--- Extracted information Enclosed Below ---

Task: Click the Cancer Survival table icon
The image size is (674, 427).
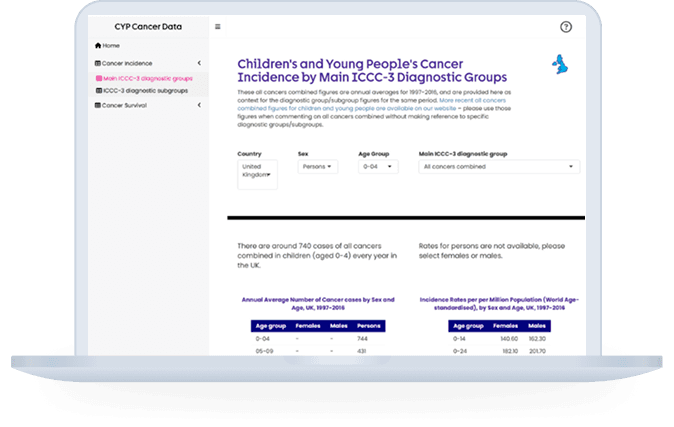Action: pos(98,105)
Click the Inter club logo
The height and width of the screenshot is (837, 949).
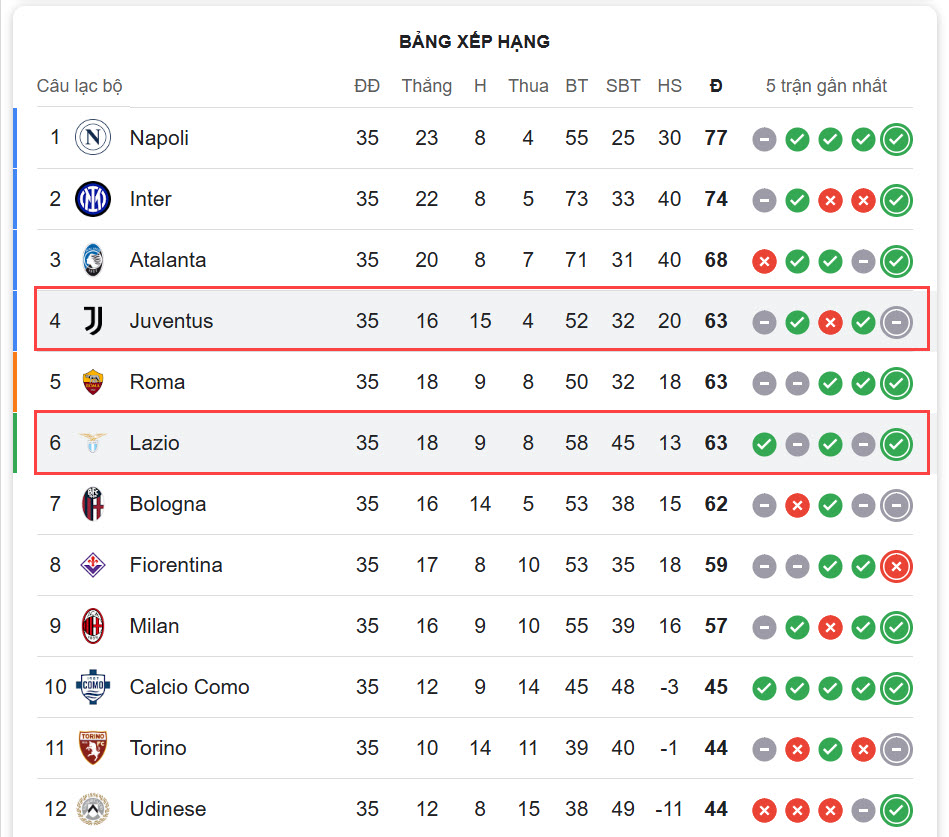pos(93,199)
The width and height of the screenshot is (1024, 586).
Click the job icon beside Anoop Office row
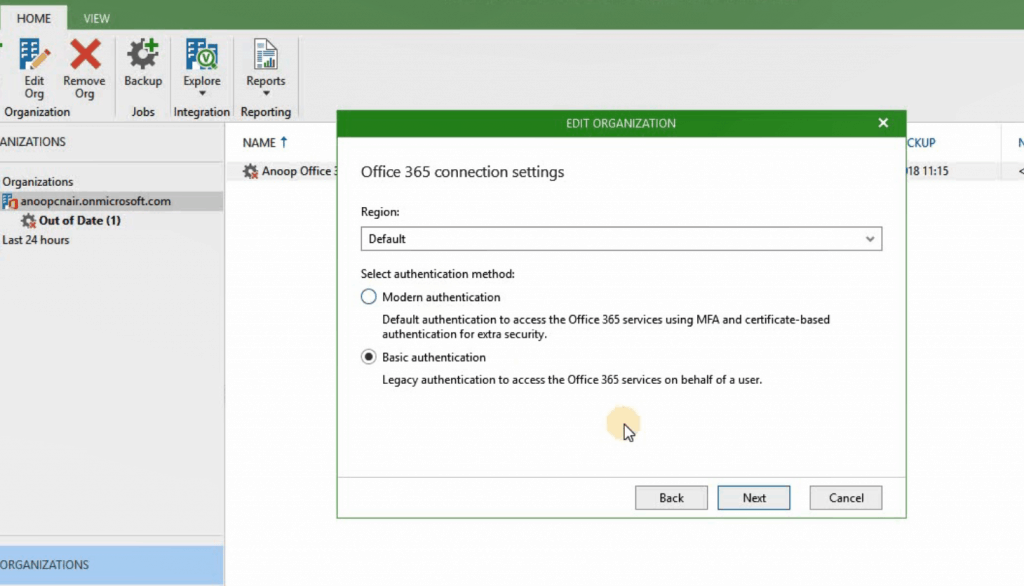(250, 172)
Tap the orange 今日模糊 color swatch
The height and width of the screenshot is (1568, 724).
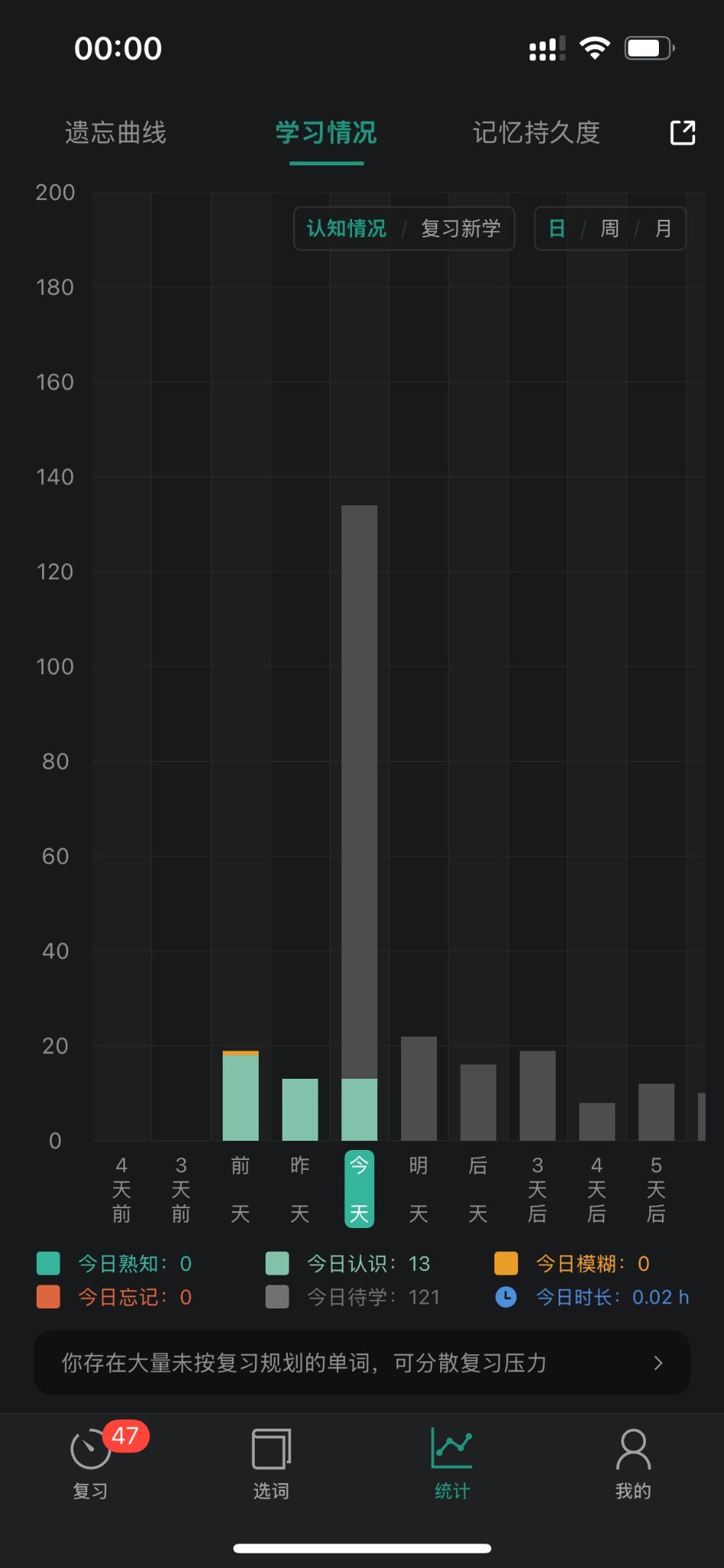[x=506, y=1263]
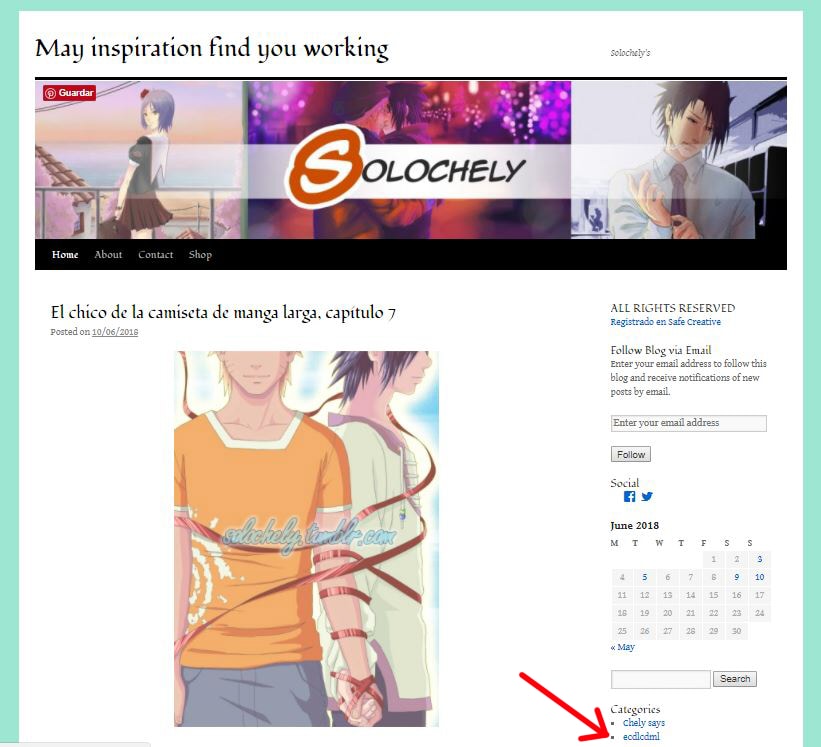Select June 5 in the calendar
Image resolution: width=821 pixels, height=747 pixels.
645,577

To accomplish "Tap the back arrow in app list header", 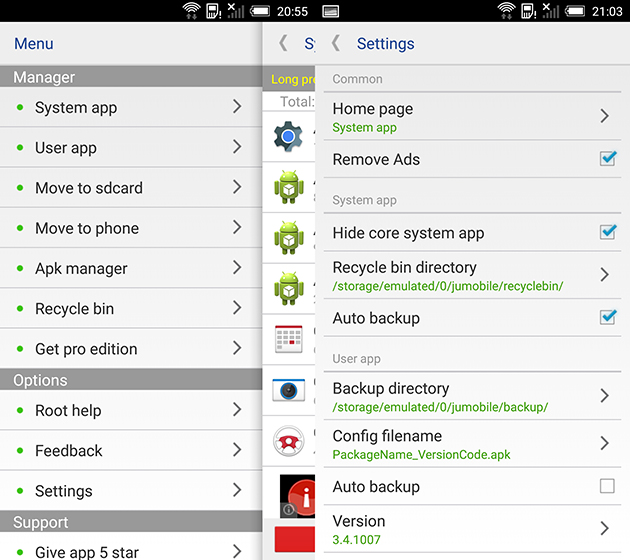I will (283, 44).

--- End of Enclosed Extracted information ---

> **Work required**:
Would you copy, exactly, each line from the start of the listing above through the line with "The width and", both ends included, but none of the pictures?

> **Response area**:
Task: Click the Cancer Survival table icon
The image size is (674, 427).
Action: pos(98,105)
Click the Inter club logo
The height and width of the screenshot is (837, 949).
pos(93,199)
The width and height of the screenshot is (1024, 586).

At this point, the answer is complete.